Click-target data:
§

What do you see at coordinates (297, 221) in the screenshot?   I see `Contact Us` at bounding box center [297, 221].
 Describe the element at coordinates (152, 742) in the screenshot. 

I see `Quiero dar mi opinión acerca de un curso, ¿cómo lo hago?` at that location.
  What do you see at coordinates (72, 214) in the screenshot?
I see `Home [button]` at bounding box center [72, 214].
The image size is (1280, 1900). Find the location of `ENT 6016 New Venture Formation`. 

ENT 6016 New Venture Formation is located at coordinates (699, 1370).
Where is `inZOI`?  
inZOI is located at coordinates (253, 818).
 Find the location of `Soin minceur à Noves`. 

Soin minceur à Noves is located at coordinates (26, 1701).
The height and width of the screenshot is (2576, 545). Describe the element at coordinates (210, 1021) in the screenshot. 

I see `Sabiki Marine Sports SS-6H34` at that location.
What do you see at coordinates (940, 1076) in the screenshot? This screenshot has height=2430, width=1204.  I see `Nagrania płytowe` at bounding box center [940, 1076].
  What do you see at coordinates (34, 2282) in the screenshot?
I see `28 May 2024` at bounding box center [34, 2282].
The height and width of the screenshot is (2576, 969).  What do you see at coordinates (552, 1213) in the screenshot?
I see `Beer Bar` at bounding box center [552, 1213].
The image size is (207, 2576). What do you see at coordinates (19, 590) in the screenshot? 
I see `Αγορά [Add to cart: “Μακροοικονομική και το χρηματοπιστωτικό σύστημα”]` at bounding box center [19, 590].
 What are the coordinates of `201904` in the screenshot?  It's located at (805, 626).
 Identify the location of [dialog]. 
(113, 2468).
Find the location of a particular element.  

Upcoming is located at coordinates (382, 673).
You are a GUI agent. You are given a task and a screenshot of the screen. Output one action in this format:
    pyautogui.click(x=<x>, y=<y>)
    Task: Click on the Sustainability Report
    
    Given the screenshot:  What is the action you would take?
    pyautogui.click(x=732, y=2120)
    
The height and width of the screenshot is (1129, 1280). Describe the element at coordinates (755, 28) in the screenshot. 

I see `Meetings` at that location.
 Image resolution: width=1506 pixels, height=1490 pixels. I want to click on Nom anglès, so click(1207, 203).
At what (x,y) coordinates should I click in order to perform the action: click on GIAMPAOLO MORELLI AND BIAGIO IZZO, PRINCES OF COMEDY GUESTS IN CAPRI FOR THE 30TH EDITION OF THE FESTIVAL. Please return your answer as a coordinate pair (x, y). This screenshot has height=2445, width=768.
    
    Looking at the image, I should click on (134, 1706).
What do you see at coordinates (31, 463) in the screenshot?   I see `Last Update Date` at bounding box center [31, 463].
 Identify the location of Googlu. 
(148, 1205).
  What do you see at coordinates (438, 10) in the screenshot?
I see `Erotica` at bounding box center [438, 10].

§

TASK >> Reproduce verbatim the stretch of the listing from the line containing "The height and width of the screenshot is (2576, 545)." through the line containing "pyautogui.click(x=732, y=2120)".

EXPECTED OUTPUT >>
The height and width of the screenshot is (2576, 545). Describe the element at coordinates (210, 1021) in the screenshot. 

I see `Sabiki Marine Sports SS-6H34` at that location.
What do you see at coordinates (940, 1076) in the screenshot? This screenshot has height=2430, width=1204.  I see `Nagrania płytowe` at bounding box center [940, 1076].
  What do you see at coordinates (34, 2282) in the screenshot?
I see `28 May 2024` at bounding box center [34, 2282].
The height and width of the screenshot is (2576, 969).  What do you see at coordinates (552, 1213) in the screenshot?
I see `Beer Bar` at bounding box center [552, 1213].
The image size is (207, 2576). What do you see at coordinates (19, 590) in the screenshot? 
I see `Αγορά [Add to cart: “Μακροοικονομική και το χρηματοπιστωτικό σύστημα”]` at bounding box center [19, 590].
 What are the coordinates of `201904` in the screenshot?  It's located at (805, 626).
 Identify the location of [dialog]. 
(113, 2468).
Find the location of a particular element.  

Upcoming is located at coordinates (382, 673).
You are a GUI agent. You are given a task and a screenshot of the screen. Output one action in this format:
    pyautogui.click(x=<x>, y=<y>)
    Task: Click on the Sustainability Report
    
    Given the screenshot:  What is the action you would take?
    pyautogui.click(x=732, y=2120)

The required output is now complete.